SplashLearn game-based edtech platform

SplashLearn, a 10-year-old U.S.-headquartered edtech startup that teaches children through a game-based curriculum, has raised $18 million during a new financing round because it looks to expand to more markets.

Owl Ventures a San Francisco-based company participated in the Series C funding round in SplashLearn, and Accel, which had earlier invested $7 million within the startup’s Series B, also participated within the new round.

In an interview with TechCrunch, SplashLearn co-founder and chief executive Arpit Jain said one among the most important hurdles the education system faces today is that youngsters don’t wish to find out, so you’ve got to broach the topic during a way they find engaging.

This platform offers math and reading courses to students in pre-kindergarten to grade five. The platform is developed, with guidance from teachers and other experts, over 4,000 games and other interactive activities to describe various concepts to the youngsters.

Jain showed an adventure game that was riddled with hurdles during a trial. A child needed to visually apply the concept of addition to progress forward within the game. Jain said that when the youngsters starts participating, there’s improvement in their learning outcome.

Jain said that SplashLearn’s platform provides 15 to twenty minutes of customized learning experience to every student per day.

The startup charges $12 a month to oldsters for its service. Alternatively, the service is free for schools. Currently, one in every three schools within the us uses SplashLearn, Jain said.

“One of our goals has been to form quality education available to students for free of charge. Our business model has enabled us to figure on this,” he said. SplashLearn doesn’t reach bent schools, he said. Teachers use our platform, and if they just like the offering, they create the case for wider adoption at the school, said Jain, who just like the other three co-founders, is alumni of IIT Kharagpur.

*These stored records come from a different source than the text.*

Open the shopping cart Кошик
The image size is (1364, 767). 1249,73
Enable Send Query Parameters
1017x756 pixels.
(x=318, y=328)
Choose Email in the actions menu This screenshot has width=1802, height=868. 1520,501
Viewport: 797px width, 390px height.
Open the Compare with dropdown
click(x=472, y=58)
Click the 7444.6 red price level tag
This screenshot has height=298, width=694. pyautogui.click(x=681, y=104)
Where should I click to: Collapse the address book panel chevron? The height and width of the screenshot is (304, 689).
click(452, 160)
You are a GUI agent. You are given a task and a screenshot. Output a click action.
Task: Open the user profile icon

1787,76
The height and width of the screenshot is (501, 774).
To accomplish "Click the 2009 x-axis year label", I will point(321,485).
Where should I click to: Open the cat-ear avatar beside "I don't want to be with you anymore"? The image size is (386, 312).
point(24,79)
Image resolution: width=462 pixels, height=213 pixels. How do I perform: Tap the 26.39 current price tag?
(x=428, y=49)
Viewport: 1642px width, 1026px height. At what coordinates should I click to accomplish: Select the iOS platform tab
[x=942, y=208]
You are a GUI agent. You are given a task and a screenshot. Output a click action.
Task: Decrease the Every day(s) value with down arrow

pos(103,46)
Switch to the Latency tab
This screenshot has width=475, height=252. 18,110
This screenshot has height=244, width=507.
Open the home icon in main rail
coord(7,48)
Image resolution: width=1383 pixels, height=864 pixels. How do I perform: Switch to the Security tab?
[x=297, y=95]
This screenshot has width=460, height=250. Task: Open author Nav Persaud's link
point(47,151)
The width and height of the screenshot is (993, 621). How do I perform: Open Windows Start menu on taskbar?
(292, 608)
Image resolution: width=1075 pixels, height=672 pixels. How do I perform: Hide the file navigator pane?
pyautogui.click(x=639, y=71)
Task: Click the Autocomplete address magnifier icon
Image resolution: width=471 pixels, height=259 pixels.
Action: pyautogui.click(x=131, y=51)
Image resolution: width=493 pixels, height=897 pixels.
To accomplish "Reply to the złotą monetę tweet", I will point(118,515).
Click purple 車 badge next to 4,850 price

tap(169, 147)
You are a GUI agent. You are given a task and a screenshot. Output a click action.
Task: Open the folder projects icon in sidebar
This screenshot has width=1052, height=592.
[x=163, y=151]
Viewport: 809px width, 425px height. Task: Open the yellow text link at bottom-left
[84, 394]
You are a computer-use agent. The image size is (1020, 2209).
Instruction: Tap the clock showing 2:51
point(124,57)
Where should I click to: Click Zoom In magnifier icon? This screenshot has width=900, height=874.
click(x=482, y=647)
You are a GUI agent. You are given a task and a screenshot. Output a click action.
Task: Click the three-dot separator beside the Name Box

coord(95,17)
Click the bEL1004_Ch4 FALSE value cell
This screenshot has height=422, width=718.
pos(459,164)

The team first created an edtech platform that was almost like what Coursera has evolved into over the past decade. But their previous venture did not gain traction because the Indian market, which had fewer than 50 million internet users then, wasn’t ready for it, said Jain.

SplashLearn today caters to quite 40 million registered students on its platform, 10 million of whom joined last year because the coronavirus shut schools worldwide. quite 750,000 teachers have also joined the platform.

The startup is currently largely serving students within the US, which accounts for 80% of its revenue. Students from over 150 other platforms including the U.K., Australia, Canada and India use this platform today.

“SplashLearn is well poised to cause a definite change within the digital learning space with its unique blend of scientifically designed curriculum and its pedagogical methods with global appeal. SplashLearn fits into our objective of supporting innovative companies within the edtech space, helping drive a paradigm shift within the way education is imparted, bringing it to scale,” said Amit A. Patel, director, Owl Ventures, during a statement. Patel is joining SplashLearn’s board alongside Abhinav Chaturvedi, a partner at Accel.